Hochschild replaces Robert Weisenmiller who plans to resign on February 21, after eight years as chair during the tenure of former Gov. Jerry Brown.
Before joining the energy commission in 2013, Hochschild was vice president of external affairs at Solaria for six years. The Berkeley resident also served as executive director at PV Now from 2005 to 2007 and co-founded the Vote Solar Initiative, where he served as director of policy from 2002 to 2005.
Hochschild was special assistant to San Francisco Mayor Willie Brown from 2000 to 2001; program director at The President’s Award, Port Alfred, South Africa from 1996 to 1997; and commissioner on the San Francisco Public Utilities Commission from 2007 to 2008.
Newsom also appointed Janea Scott as commission vice chair. Scott has served on the commission since 2013 and was previously deputy counselor for renewable energy and special assistant to the counselor at the U.S. Department of the Interior, Office of the Secretary. She held multiple positions at the Environmental Defense Fund from 2000 to 2009, including senior attorney and staff attorney.
The new commission line up comes as California heightens its clean energy and microgrid efforts under laws passed last year.
SB 100 sets a goal to make the state’s electricity sector 100 percent zero-carbon by 2045. SB 1339 requires that utilities take action to support microgrids, including developing tariffs and other methods to reduce barriers to their deployment.
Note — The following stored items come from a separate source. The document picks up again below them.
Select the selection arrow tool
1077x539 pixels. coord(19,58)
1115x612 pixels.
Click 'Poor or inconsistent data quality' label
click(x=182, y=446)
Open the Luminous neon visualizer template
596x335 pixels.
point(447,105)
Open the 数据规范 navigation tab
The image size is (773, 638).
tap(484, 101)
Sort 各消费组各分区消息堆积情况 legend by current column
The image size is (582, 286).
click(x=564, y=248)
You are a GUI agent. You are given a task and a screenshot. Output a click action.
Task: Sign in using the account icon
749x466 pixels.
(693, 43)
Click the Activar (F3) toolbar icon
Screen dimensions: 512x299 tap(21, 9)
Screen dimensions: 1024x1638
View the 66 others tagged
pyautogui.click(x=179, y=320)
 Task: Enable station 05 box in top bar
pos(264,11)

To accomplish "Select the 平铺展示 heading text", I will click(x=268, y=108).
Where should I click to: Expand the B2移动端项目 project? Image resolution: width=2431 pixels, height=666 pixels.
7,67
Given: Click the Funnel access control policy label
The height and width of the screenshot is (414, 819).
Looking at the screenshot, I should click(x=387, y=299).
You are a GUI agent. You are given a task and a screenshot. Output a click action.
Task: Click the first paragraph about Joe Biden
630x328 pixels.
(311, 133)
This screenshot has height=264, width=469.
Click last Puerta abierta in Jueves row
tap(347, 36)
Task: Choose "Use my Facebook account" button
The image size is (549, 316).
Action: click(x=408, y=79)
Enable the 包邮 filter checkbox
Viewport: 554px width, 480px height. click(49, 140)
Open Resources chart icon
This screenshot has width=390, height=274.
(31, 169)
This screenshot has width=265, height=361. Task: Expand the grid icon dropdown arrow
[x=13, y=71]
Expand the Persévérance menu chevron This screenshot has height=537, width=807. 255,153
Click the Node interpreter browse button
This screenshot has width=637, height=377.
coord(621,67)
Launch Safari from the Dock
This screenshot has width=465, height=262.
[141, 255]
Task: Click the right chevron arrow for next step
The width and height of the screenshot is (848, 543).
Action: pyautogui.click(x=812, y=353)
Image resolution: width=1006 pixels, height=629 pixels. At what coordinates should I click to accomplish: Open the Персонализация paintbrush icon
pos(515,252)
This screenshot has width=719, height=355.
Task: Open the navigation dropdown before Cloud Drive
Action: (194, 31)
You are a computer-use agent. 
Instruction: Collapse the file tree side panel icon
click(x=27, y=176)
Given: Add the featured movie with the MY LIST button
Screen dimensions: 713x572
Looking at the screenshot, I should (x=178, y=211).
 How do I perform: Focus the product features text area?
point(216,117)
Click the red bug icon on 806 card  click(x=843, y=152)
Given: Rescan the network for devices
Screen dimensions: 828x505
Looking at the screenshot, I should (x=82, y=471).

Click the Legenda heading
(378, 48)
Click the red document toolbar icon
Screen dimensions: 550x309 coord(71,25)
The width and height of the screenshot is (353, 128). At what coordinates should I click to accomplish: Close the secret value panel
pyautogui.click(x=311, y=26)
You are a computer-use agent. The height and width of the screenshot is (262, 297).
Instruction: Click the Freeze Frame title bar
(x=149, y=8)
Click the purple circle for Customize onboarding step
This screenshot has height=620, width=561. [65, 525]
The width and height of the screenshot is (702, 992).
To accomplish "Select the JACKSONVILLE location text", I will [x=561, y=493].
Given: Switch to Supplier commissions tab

Also on the microgrid front, the CEC has issued two major grant programs for microgrids, most recently $50 million to boost commercialization of microgrids, a follow up to a $26.5 million grant offering in 2014 for microgrid demonstration projects. The commission last year issued a report featuring 26 microgrid case studies from California, North America, and other countries that make innovative business cases and rely on government support for less than 50 percent of project costs. In addition, the state is creating a microgrid roadmap to guide policy and regulation.